Infrastructural Care

December 12, 2018

Task 7 drawing

Drawing kitchens with care

“Care obliges us to constant fostering, not only because it is in its very nature to be about mundane maintenance and repair, but because a world’s degree of liveability might well depend on the caring accomplished within it.”

Maria Puig de la Bellacasa, 2012,
‘Nothing comes without its world: thinking with care’

When drawing kitchens (or anything else) we as architects could benefit from thinking more on the life and care that will inhabit this space, how its’ boundaries can be restricting, but also freeing. By going beyond our specific design ideas, material combinations, economic rationalizations and imagining how our drawn environments will be used, not used, maintained and taken care it can make all the difference between a well functioning kitchen, and a not so well functioning.

There is a danger when we try to push design solutions uncritically . As discussed in the previous segment on Infrastructural Maintenance, my small kitchen may have all that a kitchen needs, and save space in the apartment for other things, but it also imposes a restrictive use on the functionality of a kitchen and therefore also the life associated with it.

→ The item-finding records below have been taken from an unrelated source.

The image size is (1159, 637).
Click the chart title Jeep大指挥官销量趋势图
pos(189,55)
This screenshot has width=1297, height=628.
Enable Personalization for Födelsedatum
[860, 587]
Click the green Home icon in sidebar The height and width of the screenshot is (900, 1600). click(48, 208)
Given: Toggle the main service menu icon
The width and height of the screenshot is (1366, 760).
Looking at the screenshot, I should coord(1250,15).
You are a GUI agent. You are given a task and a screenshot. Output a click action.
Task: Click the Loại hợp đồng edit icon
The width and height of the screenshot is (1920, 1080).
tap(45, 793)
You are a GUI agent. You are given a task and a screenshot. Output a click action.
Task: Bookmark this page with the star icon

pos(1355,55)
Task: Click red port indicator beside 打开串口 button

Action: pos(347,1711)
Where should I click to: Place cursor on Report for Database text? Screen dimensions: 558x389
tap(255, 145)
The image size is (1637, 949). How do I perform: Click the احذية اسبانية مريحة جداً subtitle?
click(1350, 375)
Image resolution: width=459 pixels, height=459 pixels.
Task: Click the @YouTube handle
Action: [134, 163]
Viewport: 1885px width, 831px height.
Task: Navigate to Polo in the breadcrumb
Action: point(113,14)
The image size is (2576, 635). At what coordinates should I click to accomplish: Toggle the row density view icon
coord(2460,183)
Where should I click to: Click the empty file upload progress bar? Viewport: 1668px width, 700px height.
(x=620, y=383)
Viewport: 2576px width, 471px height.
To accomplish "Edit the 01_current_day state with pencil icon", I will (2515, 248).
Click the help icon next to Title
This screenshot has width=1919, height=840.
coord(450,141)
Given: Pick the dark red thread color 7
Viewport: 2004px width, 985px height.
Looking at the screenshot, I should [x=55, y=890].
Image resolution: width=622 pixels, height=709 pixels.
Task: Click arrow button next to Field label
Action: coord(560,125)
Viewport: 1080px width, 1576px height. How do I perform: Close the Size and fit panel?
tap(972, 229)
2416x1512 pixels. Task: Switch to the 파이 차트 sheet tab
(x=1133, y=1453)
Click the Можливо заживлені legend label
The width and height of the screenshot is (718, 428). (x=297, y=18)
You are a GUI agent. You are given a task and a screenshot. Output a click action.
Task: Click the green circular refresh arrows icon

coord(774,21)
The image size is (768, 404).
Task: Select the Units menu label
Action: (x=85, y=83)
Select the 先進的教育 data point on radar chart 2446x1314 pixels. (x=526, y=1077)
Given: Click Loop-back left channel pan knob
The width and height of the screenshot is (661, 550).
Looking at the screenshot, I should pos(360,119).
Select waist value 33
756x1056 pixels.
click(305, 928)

For example a dinner party or entertaining guests in the “extra space” created by the small kitchen is a logistical nightmare.

Architecture and architects are always subject to priority and compromise in the effort to create spaces and ideas, but one should always try to base those decisions on information, experience and care for the inhabitants and caretakers of them. The ideas of care in architecture may not always be visible in a drawn plan, but small details can make a big difference on the continuous fostering of the built enviorment. Showing care in architecture is the way to evoke the same feeling in those that will use and preserve it.

For a kitchen this might mean taking in to consideration how we use them, who uses them and why they are organized in a certain way. We may not have all the answers and won’t make everybody happy with a solution, but taking the time to add small tweaks to a standard solution and provide something extra shows that we do care, and that so should the user. Architecture does not survive solely on its’ ideas, extra resilient materials or impeccable building techniques, but in the care and love that it can evoke in its users.